» **THE PROBLEM**:
Return the lines below that carry the word "icon".

» **DATASET RECORDS**:
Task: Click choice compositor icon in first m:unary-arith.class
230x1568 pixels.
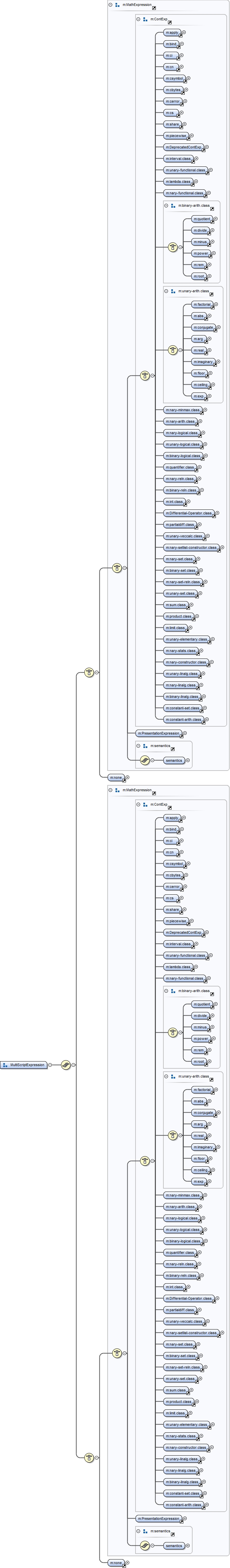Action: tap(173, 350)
==
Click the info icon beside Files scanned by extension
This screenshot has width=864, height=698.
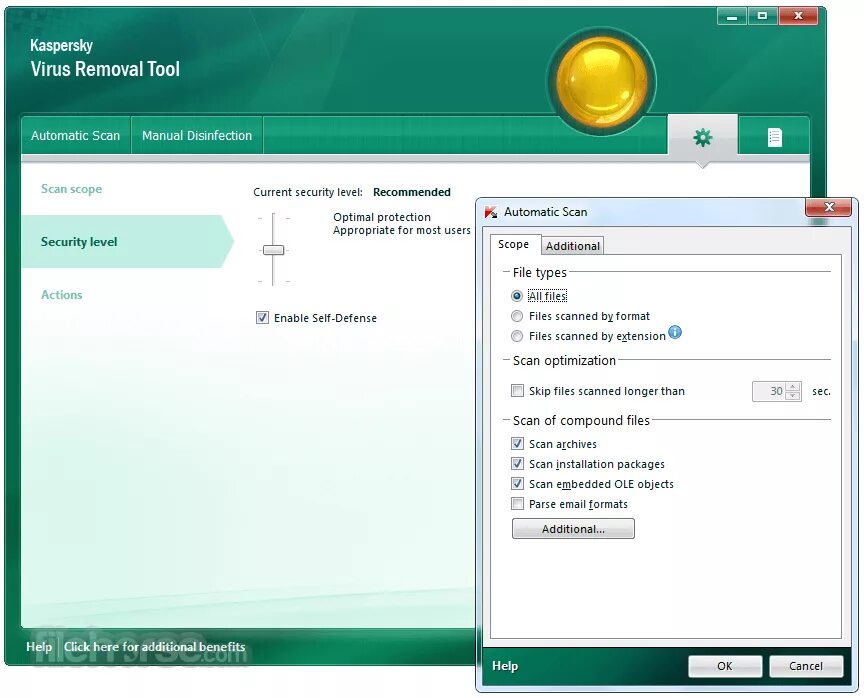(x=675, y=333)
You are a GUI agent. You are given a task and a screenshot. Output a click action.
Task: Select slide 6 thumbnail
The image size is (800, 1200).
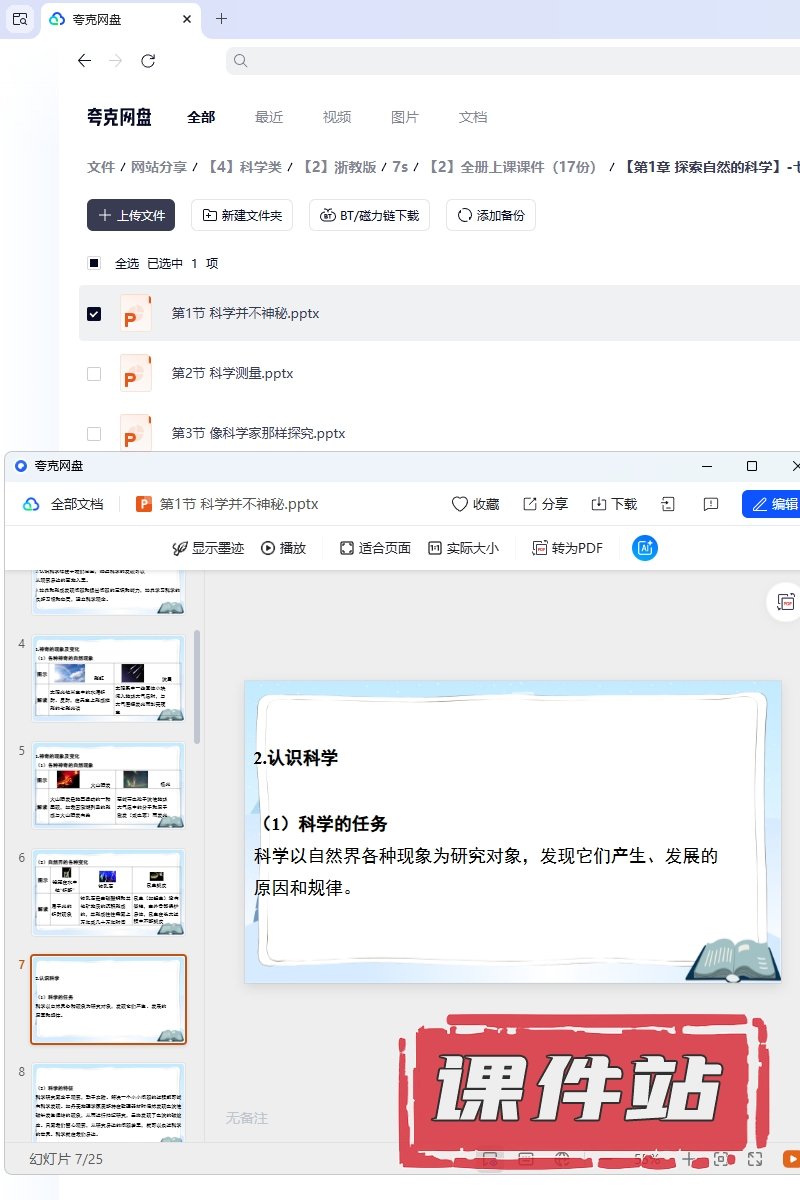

» **ANSWER SPACE**:
Task: Click choice compositor icon in first m:unary-arith.class
Click the info icon beside Files scanned by extension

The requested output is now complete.